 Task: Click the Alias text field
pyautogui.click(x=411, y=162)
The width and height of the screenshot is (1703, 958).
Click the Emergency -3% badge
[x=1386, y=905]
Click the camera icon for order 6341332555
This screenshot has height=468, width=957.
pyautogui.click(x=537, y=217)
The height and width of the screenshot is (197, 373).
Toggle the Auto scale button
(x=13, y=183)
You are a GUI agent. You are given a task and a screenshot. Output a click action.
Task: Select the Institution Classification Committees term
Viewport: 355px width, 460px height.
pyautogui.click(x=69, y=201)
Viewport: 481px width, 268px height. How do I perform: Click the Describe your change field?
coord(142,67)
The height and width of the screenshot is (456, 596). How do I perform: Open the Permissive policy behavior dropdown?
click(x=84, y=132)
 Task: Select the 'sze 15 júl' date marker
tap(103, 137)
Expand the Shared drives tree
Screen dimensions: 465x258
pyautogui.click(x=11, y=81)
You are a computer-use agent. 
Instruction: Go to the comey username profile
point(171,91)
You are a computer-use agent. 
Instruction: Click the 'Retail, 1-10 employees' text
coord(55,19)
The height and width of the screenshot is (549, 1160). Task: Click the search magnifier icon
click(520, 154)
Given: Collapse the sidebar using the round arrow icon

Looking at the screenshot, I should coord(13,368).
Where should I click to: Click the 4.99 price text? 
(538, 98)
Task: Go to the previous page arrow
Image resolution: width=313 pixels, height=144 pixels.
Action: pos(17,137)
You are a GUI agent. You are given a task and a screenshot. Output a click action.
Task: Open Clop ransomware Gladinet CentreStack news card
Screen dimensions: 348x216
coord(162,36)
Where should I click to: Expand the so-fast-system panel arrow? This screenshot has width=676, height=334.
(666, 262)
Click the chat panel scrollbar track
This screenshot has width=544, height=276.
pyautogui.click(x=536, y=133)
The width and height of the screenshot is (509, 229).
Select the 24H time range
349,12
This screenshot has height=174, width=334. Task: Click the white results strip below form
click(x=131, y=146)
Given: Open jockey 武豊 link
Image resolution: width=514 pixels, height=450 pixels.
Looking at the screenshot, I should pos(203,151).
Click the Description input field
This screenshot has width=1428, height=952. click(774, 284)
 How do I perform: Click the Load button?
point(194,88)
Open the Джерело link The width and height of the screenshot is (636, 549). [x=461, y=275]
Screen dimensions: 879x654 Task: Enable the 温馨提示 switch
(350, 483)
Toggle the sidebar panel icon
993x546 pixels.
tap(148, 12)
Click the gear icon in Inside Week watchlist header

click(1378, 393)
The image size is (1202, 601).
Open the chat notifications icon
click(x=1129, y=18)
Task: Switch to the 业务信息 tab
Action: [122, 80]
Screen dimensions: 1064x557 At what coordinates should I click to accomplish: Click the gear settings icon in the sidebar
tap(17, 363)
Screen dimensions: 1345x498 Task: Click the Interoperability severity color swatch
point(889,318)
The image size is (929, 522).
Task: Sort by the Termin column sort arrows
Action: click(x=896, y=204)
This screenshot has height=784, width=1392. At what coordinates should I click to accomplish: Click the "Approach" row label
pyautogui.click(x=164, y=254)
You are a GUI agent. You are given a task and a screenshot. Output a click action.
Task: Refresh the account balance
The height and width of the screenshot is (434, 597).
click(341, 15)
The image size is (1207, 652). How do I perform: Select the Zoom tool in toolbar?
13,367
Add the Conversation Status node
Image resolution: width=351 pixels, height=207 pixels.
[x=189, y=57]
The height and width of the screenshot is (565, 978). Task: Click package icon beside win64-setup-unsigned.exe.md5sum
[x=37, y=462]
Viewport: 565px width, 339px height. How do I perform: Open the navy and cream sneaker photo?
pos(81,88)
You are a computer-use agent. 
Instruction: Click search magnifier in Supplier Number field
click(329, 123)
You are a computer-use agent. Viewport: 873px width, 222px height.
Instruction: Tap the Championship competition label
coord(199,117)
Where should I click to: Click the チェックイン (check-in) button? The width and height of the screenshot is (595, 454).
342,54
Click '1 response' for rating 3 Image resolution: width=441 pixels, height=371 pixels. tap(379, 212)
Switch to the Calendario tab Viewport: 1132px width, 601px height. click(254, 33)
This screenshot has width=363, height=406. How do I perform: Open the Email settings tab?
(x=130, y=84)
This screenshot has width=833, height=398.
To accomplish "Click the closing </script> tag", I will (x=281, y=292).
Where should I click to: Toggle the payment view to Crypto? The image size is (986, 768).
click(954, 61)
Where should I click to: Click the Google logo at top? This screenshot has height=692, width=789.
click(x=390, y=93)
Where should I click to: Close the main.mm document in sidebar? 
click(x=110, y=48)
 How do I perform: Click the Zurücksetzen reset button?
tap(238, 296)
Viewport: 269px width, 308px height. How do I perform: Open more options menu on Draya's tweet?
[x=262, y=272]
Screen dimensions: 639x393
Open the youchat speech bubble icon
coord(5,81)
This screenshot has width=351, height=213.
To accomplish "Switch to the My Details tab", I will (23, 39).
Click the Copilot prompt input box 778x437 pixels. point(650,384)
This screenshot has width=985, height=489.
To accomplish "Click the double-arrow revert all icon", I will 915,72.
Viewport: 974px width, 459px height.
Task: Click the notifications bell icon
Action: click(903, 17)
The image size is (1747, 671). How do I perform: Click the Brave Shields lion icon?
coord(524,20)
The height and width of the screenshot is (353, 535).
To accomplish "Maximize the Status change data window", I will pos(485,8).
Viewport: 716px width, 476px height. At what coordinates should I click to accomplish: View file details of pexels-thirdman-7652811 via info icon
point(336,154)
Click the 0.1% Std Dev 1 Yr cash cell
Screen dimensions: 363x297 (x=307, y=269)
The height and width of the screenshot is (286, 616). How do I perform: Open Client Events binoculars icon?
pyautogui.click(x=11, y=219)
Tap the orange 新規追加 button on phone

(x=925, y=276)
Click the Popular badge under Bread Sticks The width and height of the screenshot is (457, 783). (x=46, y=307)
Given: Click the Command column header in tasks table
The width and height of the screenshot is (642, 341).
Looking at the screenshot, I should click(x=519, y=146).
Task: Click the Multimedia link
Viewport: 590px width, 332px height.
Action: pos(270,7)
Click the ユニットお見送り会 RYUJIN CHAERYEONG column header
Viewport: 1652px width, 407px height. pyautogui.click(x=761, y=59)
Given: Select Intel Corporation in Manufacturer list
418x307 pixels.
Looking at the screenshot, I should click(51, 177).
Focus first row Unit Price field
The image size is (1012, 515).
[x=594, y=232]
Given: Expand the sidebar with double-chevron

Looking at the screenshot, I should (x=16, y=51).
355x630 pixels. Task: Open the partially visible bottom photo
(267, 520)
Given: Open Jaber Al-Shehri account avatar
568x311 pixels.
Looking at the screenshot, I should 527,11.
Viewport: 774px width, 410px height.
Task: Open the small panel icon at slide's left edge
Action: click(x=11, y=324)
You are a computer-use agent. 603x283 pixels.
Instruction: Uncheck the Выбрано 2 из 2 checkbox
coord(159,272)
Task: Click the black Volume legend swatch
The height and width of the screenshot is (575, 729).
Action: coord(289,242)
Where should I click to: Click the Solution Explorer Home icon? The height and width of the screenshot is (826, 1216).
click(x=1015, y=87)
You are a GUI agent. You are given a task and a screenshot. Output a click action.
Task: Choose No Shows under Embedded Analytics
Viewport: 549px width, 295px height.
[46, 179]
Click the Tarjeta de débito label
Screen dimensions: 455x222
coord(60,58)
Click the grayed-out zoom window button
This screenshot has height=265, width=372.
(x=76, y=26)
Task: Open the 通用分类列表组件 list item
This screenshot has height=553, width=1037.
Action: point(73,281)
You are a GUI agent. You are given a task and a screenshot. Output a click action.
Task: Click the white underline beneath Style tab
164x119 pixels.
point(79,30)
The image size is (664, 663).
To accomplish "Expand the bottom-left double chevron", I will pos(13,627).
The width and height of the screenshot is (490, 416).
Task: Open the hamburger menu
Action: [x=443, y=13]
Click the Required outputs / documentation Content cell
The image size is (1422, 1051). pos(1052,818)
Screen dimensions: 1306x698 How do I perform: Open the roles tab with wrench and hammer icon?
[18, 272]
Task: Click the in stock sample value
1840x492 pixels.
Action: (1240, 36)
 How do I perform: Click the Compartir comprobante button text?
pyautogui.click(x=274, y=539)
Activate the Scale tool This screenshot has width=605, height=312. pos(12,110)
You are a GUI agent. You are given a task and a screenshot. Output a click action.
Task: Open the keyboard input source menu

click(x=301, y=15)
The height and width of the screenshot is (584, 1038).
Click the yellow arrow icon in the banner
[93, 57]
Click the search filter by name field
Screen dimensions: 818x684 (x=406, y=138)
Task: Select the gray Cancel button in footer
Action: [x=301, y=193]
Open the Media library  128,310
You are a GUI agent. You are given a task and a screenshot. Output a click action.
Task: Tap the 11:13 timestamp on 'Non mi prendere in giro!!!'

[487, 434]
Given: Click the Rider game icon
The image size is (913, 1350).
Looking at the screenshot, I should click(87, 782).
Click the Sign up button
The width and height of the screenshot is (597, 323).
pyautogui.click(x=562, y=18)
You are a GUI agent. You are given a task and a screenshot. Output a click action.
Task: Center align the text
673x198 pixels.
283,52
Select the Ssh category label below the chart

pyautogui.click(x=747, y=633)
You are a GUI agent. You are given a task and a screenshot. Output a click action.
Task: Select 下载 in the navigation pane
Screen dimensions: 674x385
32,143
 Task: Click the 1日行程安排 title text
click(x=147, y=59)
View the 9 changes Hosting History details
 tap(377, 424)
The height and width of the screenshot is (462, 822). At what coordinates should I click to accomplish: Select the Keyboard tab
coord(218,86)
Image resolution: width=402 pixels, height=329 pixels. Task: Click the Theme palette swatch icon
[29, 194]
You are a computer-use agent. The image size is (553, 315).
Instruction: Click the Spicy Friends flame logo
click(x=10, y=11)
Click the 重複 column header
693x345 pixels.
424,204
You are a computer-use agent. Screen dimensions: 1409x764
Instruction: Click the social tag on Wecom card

● **What the task requires**: Only the lines from the one containing "355x630 pixels. Task: Open" through the one containing "Task: Click the black Volume legend swatch" are to be retyped, both boundary lines included, with no other material.

● **Solved exercise**:
355x630 pixels. Task: Open the partially visible bottom photo
(267, 520)
Given: Open Jaber Al-Shehri account avatar
568x311 pixels.
Looking at the screenshot, I should 527,11.
Viewport: 774px width, 410px height.
Task: Open the small panel icon at slide's left edge
Action: click(x=11, y=324)
You are a computer-use agent. 603x283 pixels.
Instruction: Uncheck the Выбрано 2 из 2 checkbox
coord(159,272)
Task: Click the black Volume legend swatch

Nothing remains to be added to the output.